[Stored items]
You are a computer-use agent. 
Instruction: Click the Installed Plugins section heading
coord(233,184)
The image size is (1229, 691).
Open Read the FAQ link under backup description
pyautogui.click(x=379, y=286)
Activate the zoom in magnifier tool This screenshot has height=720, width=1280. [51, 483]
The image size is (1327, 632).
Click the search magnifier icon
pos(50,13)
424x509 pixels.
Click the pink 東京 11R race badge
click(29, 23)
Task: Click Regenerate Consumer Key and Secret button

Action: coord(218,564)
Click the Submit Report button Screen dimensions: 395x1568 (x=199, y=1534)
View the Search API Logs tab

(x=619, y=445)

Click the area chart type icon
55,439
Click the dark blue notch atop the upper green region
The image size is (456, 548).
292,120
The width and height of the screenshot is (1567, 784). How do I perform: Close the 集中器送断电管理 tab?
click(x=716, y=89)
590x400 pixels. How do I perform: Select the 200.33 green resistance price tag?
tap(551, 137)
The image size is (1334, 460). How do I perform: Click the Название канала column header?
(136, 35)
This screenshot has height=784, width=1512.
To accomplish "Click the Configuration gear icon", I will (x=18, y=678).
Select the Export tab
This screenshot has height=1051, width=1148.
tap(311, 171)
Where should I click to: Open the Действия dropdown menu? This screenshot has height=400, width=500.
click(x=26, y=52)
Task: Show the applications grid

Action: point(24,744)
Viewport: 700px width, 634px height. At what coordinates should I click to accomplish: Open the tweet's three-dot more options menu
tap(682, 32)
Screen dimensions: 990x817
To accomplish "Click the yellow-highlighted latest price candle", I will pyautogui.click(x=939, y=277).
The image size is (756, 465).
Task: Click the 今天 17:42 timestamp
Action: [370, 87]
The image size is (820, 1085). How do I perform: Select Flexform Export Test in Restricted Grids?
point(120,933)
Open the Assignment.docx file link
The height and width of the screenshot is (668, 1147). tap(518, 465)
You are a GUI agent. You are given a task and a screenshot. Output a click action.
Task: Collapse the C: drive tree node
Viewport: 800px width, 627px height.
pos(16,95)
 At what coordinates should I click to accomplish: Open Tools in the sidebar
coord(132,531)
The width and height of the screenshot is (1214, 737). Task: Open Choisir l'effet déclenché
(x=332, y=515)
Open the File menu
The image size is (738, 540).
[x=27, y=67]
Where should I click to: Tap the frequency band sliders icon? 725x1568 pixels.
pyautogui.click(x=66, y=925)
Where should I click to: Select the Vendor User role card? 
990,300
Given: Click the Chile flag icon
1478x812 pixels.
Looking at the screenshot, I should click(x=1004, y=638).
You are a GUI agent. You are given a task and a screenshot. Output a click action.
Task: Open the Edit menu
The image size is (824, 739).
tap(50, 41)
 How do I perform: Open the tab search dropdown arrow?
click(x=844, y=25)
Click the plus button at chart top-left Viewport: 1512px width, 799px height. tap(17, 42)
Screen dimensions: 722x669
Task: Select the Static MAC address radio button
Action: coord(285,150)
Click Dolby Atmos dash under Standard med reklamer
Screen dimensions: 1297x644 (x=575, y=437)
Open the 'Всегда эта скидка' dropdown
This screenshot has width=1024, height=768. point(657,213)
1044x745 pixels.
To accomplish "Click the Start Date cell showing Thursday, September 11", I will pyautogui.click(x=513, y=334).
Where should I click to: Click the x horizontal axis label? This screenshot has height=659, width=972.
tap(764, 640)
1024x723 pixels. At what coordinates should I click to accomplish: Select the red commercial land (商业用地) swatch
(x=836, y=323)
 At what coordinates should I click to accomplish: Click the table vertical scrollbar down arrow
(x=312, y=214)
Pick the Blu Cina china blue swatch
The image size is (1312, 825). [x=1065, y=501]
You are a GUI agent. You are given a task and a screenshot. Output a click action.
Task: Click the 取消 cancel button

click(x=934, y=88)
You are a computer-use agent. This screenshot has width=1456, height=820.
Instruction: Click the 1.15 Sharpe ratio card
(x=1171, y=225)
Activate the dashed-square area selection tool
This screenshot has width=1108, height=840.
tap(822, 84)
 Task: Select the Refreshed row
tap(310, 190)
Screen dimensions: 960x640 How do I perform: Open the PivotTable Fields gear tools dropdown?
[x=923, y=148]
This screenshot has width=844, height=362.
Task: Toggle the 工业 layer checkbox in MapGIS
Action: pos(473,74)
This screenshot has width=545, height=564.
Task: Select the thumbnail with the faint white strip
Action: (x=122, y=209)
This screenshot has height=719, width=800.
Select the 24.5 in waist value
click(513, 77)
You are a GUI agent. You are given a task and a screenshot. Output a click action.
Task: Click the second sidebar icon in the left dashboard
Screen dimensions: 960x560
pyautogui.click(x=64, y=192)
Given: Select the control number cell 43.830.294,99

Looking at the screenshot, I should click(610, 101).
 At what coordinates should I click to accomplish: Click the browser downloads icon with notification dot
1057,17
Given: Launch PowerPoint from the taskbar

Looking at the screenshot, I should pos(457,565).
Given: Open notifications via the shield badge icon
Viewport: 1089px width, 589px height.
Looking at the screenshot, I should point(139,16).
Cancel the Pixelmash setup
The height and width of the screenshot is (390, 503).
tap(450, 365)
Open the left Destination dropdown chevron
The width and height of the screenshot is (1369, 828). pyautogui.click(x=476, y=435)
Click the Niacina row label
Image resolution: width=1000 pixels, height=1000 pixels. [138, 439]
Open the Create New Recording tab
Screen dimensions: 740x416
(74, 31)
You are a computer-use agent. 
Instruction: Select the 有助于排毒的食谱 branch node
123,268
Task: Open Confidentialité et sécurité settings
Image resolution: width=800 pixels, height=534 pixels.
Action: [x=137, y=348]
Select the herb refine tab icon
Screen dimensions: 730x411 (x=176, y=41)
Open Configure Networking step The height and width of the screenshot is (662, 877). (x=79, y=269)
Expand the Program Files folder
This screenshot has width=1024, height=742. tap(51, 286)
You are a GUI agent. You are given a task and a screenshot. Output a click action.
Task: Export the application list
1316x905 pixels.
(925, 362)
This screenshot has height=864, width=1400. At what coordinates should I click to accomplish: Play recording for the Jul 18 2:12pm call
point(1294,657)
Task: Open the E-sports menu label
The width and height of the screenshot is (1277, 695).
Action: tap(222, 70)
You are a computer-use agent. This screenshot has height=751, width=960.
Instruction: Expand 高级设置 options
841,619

EXERCISE INSTRUCTIONS
Copy only this part of the entries above: the line with "Open the Create New Recording tab", the line with "Open Configure Networking", and the lines between, all exactly as written.

ANSWER
Open the Create New Recording tab
Screen dimensions: 740x416
(74, 31)
You are a computer-use agent. 
Instruction: Select the 有助于排毒的食谱 branch node
123,268
Task: Open Confidentialité et sécurité settings
Image resolution: width=800 pixels, height=534 pixels.
Action: [x=137, y=348]
Select the herb refine tab icon
Screen dimensions: 730x411 (x=176, y=41)
Open Configure Networking step The height and width of the screenshot is (662, 877). (x=79, y=269)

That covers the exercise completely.